The State has not done itself any favours in that its agents have failed miserably in their fiduciary duty to properly manage the natural resources. Forestry and fisheries resources are being over-exploited and mining projects have caused catastrophic environmental damage. This is compounded by the squandering of income from resources, much of it being lost through corruption.
The people have lost faith in the institutions and mechanisms of the State. Instead of serving the interests of the people they are seen to be self-serving and in favour of developers.
However, many communities in resource project areas have also shown how incompetent they are in managing the income they get. These issues were highlighted in the Barnett Inquiry into the forestry sector.
Landowners also incurr huge debts in the name of their mineral payments, such that much income is diverted to servicing those debts. Very little, if anything, of substance is achieved by these groups.
This is the awkward dilemma the nation faces. And at the heart of the issue remains the question of who, which or what is the best and most efficient mechanism for distribution of national wealth? Is it the State or will the customary landowners do a better job? Furthermore, are these natural resources national wealth or customary wealth?

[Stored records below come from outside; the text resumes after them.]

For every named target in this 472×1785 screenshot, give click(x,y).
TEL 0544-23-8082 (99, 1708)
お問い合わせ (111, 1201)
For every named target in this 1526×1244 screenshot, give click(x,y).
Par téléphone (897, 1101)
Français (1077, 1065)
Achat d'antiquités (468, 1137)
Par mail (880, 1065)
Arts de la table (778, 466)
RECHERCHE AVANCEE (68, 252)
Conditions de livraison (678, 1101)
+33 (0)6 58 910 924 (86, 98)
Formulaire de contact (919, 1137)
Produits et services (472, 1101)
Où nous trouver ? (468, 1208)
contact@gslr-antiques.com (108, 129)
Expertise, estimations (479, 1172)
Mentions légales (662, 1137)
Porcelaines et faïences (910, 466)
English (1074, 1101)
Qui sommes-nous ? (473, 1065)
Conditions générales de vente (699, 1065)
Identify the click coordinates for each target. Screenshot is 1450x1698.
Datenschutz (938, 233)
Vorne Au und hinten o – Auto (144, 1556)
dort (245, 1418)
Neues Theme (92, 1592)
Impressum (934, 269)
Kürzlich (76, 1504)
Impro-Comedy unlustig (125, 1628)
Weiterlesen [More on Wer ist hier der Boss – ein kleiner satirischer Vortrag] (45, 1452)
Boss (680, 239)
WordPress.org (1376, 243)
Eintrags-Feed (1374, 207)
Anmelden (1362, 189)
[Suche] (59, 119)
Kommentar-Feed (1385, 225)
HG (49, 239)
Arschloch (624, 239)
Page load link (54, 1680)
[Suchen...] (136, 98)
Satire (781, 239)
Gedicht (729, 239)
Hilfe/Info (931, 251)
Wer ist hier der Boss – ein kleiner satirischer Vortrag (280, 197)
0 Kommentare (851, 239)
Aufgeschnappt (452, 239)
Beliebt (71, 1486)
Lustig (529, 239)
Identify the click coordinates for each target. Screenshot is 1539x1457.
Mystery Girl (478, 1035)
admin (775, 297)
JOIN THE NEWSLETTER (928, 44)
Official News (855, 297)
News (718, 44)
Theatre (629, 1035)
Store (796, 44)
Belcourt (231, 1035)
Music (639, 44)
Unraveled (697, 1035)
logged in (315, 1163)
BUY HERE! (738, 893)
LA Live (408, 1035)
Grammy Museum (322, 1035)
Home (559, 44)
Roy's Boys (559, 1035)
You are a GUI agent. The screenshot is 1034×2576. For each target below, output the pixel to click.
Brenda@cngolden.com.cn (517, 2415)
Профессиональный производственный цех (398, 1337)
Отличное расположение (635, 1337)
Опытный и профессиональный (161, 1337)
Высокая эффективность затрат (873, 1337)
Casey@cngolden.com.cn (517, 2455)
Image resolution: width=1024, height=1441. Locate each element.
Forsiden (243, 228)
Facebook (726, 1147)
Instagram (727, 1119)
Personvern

One of the risks associated with the move to change ownership rights is that it places the national government and institutions at the mercy of sub-national governments and local tribal interests.
It also weakens the influence of the national government and further undermines its roles. This is the situation in Afghanistan where a weak central government is at the mercy of powerful regional warlords who control the opium trade.
It is therefore not in anyone’s interest that the national government be dancing to the tune of powerful landlords and governors who control its money supply. The moves to curtail the powers and rights of the national government are driven by selfish regional and local interests and are not it the best interest of the people of PNG.
Having powerful landlords and governors undermines the national government and raises the risk of political instability and secession of regions. The transfer of ownership rights is thus akin to transfer of sovereignty and perhaps like the Sarajevo bullet that killed the Archduke of Austria, a trigger for the Balkanization of Papua New Guinea.